Shadows (real name Matt Shadows) fronts the Long Beach, Calif., band, and has since the group was formed in 1999. A7X has released seven albums to date and amassed a worldwide audience in the millions, and his message has no doubt reached many since the article went live.


A few key passages:

There is a massive rift in this country and our fellow Americans are hurting and have been hurting for a very long time. Peaceful protests have resulted in nil. Screams have fallen on deaf ears. Kaepernick takes a knee and half the country goes into a frenzy about it being “the wrong type of protest.” What exactly is the “right” type of protest? One where YOU don’t have to see or hear about ideas you don’t like? That take seems to defeat the purpose, in my view. Many claimed Kaepernick’s stance was “disrespectful to the ones who have served,” but I believe this is the sort of freedom that many have laid down their lives to protect. I respect and appreciate our veterans while also fully standing behind Kaepernick’s and others’ right to freedom of expression. If we had heeded the protests leading up to this with an open mind and open heart, we might be in a different boat than we find ourselves in now. Had we collectively demanded reform before so many hit the breaking point, then we might be sharing ideas rather than battling over differences. The reality is, this is not a “black problem” — it is an American problem. Until we address it as such, the tides will remain the same.

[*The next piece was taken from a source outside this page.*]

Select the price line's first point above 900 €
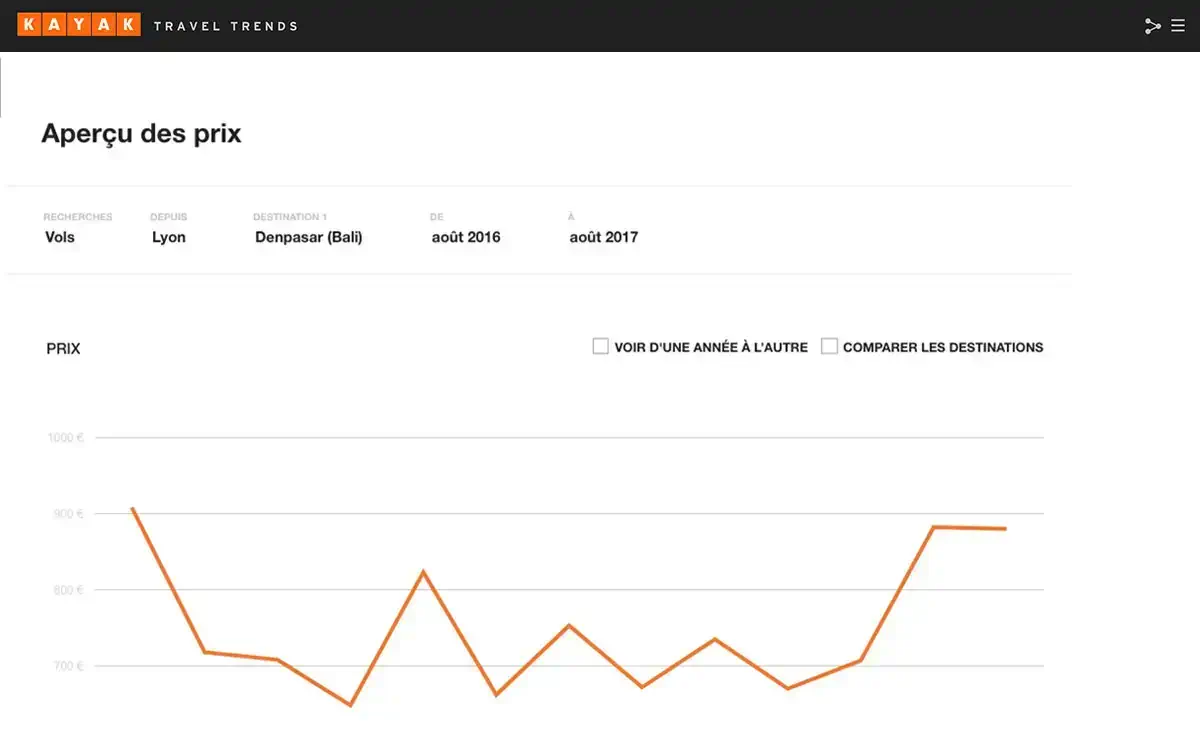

Shadows gets a bit personal, reflecting his perspective as a white man with an African American best friend and relatives, and how that’s helped shape him into the man he is today.

My best friend over the past decade is African American. My brother-in-law and nephew are African American. Our crew members, peers, associates … these are humans I love dearly that simply live a different experience than me because of their outward appearance. The off-handed comments I’ve heard behind their backs should make any decent person sick to their stomach. The dirty looks, the mumblings, the drive-by taunts. This is just part of their daily lives, and somehow, they take it on the chin and carry on. It’s normal to them. To my white friends, can you imagine living like that for a moment? It’s horrifying and unfair. Hell, I took my brother-in-law to a Slipknot show a couple years back (his fav band) and the tension of a black man being in that crowd was palpable. Which brings me to my point.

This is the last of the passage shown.